In step 2 of the Create and install a NameNode resource agent section, we created the namenode script, which is implemented as a standard OCF resource agent. The most important function of the namenode script is namenode_status, which monitors the status of the NameNode daemon. Here we use the jps command to show all running Java processes owned by the hadoop user, and the grep name of the NameNode daemon to see if it has started. The namenode resource agent is used by Pacemaker to start/stop/monitor the NameNode daemon. In the namenode script, as you can see in the namenode_start and namenode_stop methods, we actually start/stop NameNode by using hadoop-daemon.sh, which is used to start/stop the Hadoop daemon on a single server. You can find a full list of the code from the source shipped with this book.

We started Heartbeat after our namenode resource agent was tested and installed. Then, we made some changes to the default crm configurations. The default-resource-stickiness=1 setting is very important as it turns off the automatic failback of a resource.

We added a VIP resource to Pacemaker and configured Hadoop and HBase to use it in steps 3 to 5 of the Configure highly available NameNode section. By using VIP in their configuration, Hadoop and HBase can switch to communicate with the standby master if the active one is down.

In step 6 of the same section, we configured Hadoop (HDFS NameNode) to write its metadata to both the local disk and NFS. If an active master is down, NameNode will be started from the standby master. Because they were mounted on the same NFS directory, NameNode started from the standby master can apply the latest metadata from NFS, and restore HDFS to the status before the original active master is down.

In steps 7 to 10, we added the NAMENODE resource using the namenode resource agent we created in step 2 of the Create and install a NameNode resource agent section, then we set up VIP and NAMENODE resources as a group (step 8), and made sure they always run on the same server (step 9), with the right start-up order (step 10). We did this because we didn't want VIP running on master1, while NameNode was running on master2.

Because Pacemaker will start NameNode for us via the namenode resource agent, we need to start DataNode separately, which is what we did in step 1 of the Start DataNode, HBase cluster, and backup HBase master section.

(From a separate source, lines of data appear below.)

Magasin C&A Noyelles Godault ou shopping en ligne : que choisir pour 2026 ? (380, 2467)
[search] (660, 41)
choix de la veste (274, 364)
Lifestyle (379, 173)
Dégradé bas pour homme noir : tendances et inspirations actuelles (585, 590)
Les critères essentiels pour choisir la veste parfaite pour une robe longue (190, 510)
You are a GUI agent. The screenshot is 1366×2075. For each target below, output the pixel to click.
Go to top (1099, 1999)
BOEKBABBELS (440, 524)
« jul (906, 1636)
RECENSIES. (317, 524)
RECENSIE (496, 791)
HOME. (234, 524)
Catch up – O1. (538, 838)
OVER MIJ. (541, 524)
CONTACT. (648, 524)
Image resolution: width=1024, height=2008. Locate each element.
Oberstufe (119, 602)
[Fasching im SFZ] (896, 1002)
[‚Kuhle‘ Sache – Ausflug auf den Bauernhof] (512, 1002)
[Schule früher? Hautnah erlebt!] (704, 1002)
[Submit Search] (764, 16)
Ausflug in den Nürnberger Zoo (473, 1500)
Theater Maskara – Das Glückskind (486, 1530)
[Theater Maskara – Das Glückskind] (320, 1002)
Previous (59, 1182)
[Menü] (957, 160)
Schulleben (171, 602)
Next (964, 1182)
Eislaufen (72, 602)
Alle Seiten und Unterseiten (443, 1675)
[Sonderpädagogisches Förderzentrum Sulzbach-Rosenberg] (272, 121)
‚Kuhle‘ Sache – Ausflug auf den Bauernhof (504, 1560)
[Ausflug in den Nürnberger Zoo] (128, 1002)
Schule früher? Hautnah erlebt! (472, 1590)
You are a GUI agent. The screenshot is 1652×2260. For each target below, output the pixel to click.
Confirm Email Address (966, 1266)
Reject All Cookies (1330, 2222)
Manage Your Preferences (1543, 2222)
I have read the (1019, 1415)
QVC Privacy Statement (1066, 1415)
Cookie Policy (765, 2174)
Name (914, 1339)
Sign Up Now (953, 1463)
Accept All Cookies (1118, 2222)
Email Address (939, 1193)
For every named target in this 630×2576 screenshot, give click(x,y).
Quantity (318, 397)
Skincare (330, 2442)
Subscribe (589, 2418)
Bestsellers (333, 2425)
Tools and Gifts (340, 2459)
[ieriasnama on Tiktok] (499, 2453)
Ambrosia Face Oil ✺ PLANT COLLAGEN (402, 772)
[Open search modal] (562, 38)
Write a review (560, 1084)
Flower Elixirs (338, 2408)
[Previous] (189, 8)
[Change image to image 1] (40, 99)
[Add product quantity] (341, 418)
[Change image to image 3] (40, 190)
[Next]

After starting HBase normally, we started our standby HBase master (HMaster) on the standby master server. If you check your HBase master log, you will find output like the following, which shows itself as a standby HMaster:

2011-11-21 23:38:55,168 INFO org.apache.hadoop.hbase.master.ActiveMasterManager: Another master is the active master, ip-10-174-14-15.us-west-1.compute.internal:60000; waiting to become the next active master

Finally, we got NameNode and HMaster running on two servers with an active-standby configuration. The single point of failure of the cluster was avoided.

However, it leaves us with lots of works to do in production. You need to test your HA cluster in all rare cases, such as a server power off, unplug of a network cable, shut down of network switch, or anything else you can think of.

On the other hand, SPOF of the cluster may not be as critical as you think. Based on our experience, almost all of the downtime of the cluster is due to an operational miss or software upgrade. It's better to make your cluster simple.

There's more...

It is more complex to set up a highly available HBase cluster on Amazon EC2 because EC2 does not support static IP addresses, and so we can't use VIP on EC2. An alternative way is to use an Elastic IP address. An Elastic IP address is the role of a static IP address on EC2 while it is associated with your account, not a particular instance. We can use Heartbeat to associate EIP to the standby master automatically, if the active one is down. Then, we configure Hadoop and HBase to use an instance's public DNS associated with EIP, to find an active master. Also, in the namenode resource agent, we have to start/stop not only NameNode, but also all DataNodes. This is because the IP address of an active master has changed, but DataNode cannot find the new active master unless it is restarted.

We will skip the details because it's out of the scope of this book. We created an elastic-ip resource agent to achieve this purpose. You can find it in the source shipped with this book.